* TEXT EXTRACT *
I have an active imagination.
So what to do? How do I deal with the hum drum of February? You see, in my world poor 'ole February is like Wednesday (a.k.a. Hump Day). That middle of the week, gotta get through it to the downhill side toward the weekend. School is still over three months from being let out. I live for summer break! Not for the weather, though that's nice, but the sleep in if you want to, no supervising kid's school work, no where scheduled to be, impromptu trips to the lake, sit by the campfire reading, forget what day of the week it is break.
Well, for today, here's what I do. I grab my Bible and I open it to Philippians chapter 4. Here Paul writes, "I rejoice greatly in the Lord that at last you have renewed your concern for me. Indeed you have been concerned but you had no opportunity to show it. I am not saying this because I am in need, for I have learned to be content whatever the circumstances. I know what it is to be in need, and I know what it is to have plenty. I have learned the secret of being content in any and every situation, whether well fed or hungry, whether living in plenty or in want. I can do all things through Him who gives me strength."
Contentment.
If Paul can do it, I can too. These circumstances are not seeing me in hunger or need. I simply would rather be somewhere else. (Cancun would be fine with me). However, I don't know what will happen between now and this summer. I don't want to skip over the end of this school year, not really. I want to see my kids finish out their assignments, get their test scores back, and have a sense of accomplishment as they finish of their respective grades this year. I want to finish strong with my dance students as they prepare for recital. If I skipped over the happenings of this life to get to July I might miss out on the beauty of what God has planned for me.
So this day in February, I will sit in my recliner with my feet up by the fire and breathe, content, knowing that God has planned the seasons and they will pass. Each season in turn bringing with it the highs, the lows, the excitement and the hum drum.

* DATA PROVIDED *
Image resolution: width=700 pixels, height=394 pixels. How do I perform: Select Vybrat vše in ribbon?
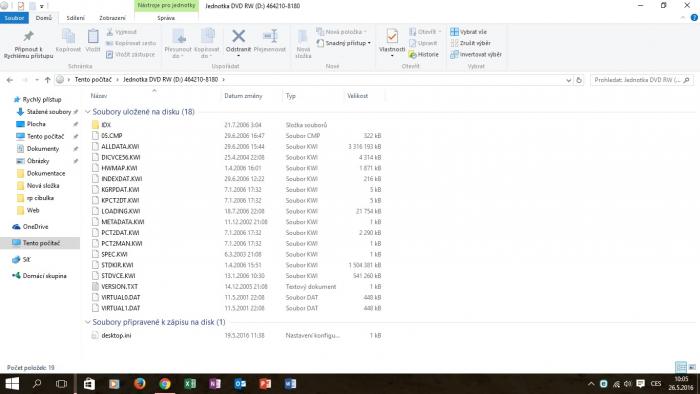click(468, 32)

* THE EXERCISE *
Retype the passage from the February contentment text above, from "So what to do?" up to and including "it is break.".

* TASK RESPONSE *
So what to do? How do I deal with the hum drum of February? You see, in my world poor 'ole February is like Wednesday (a.k.a. Hump Day). That middle of the week, gotta get through it to the downhill side toward the weekend. School is still over three months from being let out. I live for summer break! Not for the weather, though that's nice, but the sleep in if you want to, no supervising kid's school work, no where scheduled to be, impromptu trips to the lake, sit by the campfire reading, forget what day of the week it is break.